Work to complete =
What you print should match the entries exactly, only without the pictures.

Data records =
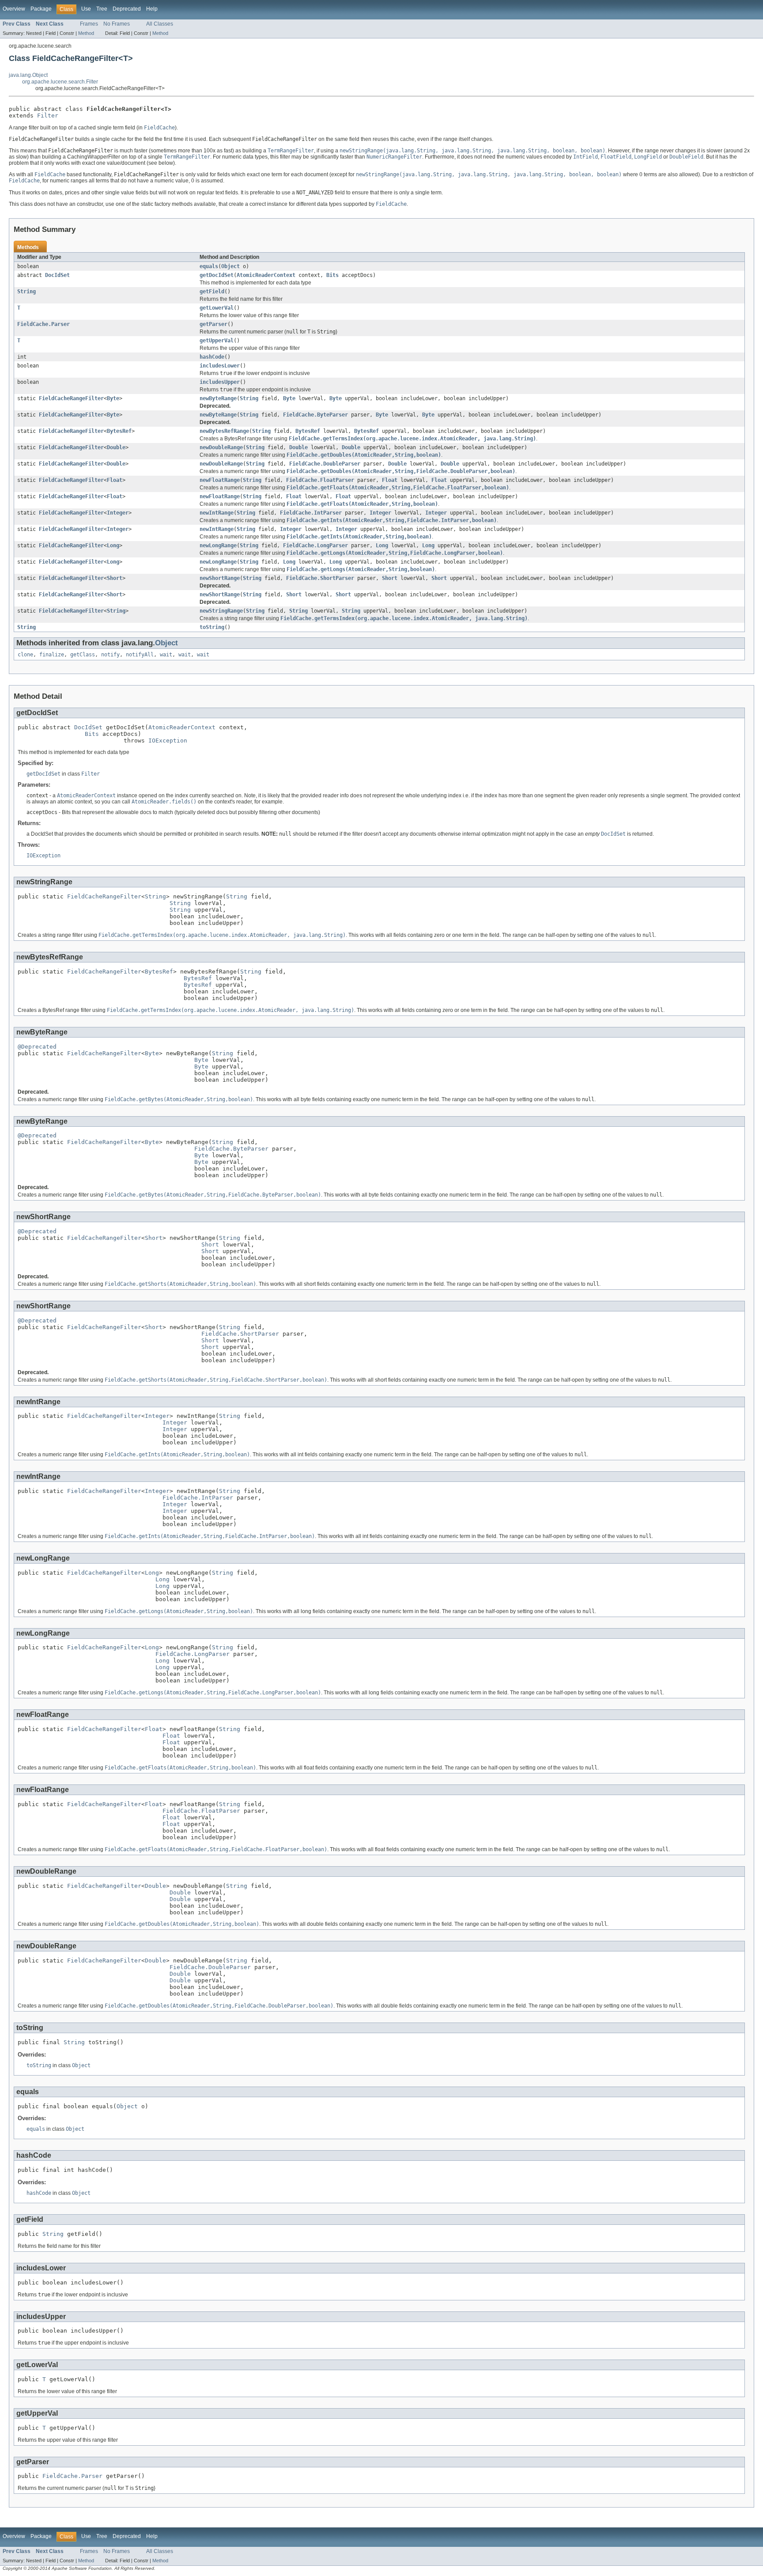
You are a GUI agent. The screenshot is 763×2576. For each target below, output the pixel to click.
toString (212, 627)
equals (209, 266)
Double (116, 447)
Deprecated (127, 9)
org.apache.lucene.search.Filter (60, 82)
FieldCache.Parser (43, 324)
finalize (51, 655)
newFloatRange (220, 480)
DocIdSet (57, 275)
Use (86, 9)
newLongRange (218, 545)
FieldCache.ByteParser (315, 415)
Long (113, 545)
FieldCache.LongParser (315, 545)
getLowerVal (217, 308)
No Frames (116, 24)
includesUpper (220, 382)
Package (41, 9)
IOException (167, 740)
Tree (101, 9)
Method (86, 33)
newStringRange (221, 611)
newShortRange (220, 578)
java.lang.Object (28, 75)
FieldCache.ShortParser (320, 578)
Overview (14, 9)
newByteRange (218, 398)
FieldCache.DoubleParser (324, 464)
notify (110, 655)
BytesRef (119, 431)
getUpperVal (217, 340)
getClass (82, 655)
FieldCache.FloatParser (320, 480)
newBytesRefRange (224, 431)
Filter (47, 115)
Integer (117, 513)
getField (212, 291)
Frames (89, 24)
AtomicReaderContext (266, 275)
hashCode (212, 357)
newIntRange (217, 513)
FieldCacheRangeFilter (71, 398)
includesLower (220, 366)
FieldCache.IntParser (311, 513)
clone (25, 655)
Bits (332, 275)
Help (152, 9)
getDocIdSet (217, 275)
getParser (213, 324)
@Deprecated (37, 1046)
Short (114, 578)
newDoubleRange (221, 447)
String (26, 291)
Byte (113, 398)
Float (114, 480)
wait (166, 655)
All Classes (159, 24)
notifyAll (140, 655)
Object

Response for this exercise =
You are a GUI agent. The screenshot is 763×2576. For each target below, output the pixel to click.
toString (212, 627)
equals (209, 266)
Double (116, 447)
Deprecated (127, 9)
org.apache.lucene.search.Filter (60, 82)
FieldCache.Parser (43, 324)
finalize (51, 655)
newFloatRange (220, 480)
DocIdSet (57, 275)
Use (86, 9)
newLongRange (218, 545)
FieldCache.ByteParser (315, 415)
Long (113, 545)
FieldCache.LongParser (315, 545)
getLowerVal (217, 308)
No Frames (116, 24)
includesUpper (220, 382)
Package (41, 9)
IOException (167, 740)
Tree (101, 9)
Method (86, 33)
newStringRange (221, 611)
newShortRange (220, 578)
java.lang.Object (28, 75)
FieldCache.ShortParser (320, 578)
Overview (14, 9)
newByteRange (218, 398)
FieldCache.DoubleParser (324, 464)
notify (110, 655)
BytesRef (119, 431)
getUpperVal (217, 340)
getClass (82, 655)
FieldCache.FloatParser (320, 480)
newBytesRefRange (224, 431)
Filter (47, 115)
Integer (117, 513)
getField (212, 291)
Frames (89, 24)
AtomicReaderContext (266, 275)
hashCode (212, 357)
newIntRange (217, 513)
FieldCacheRangeFilter (71, 398)
includesLower (220, 366)
FieldCache.IntParser (311, 513)
clone (25, 655)
Bits (332, 275)
Help (152, 9)
getDocIdSet (217, 275)
getParser (213, 324)
@Deprecated (37, 1046)
Short (114, 578)
newDoubleRange (221, 447)
String (26, 291)
Byte (113, 398)
Float (114, 480)
wait (166, 655)
All Classes (159, 24)
notifyAll (140, 655)
Object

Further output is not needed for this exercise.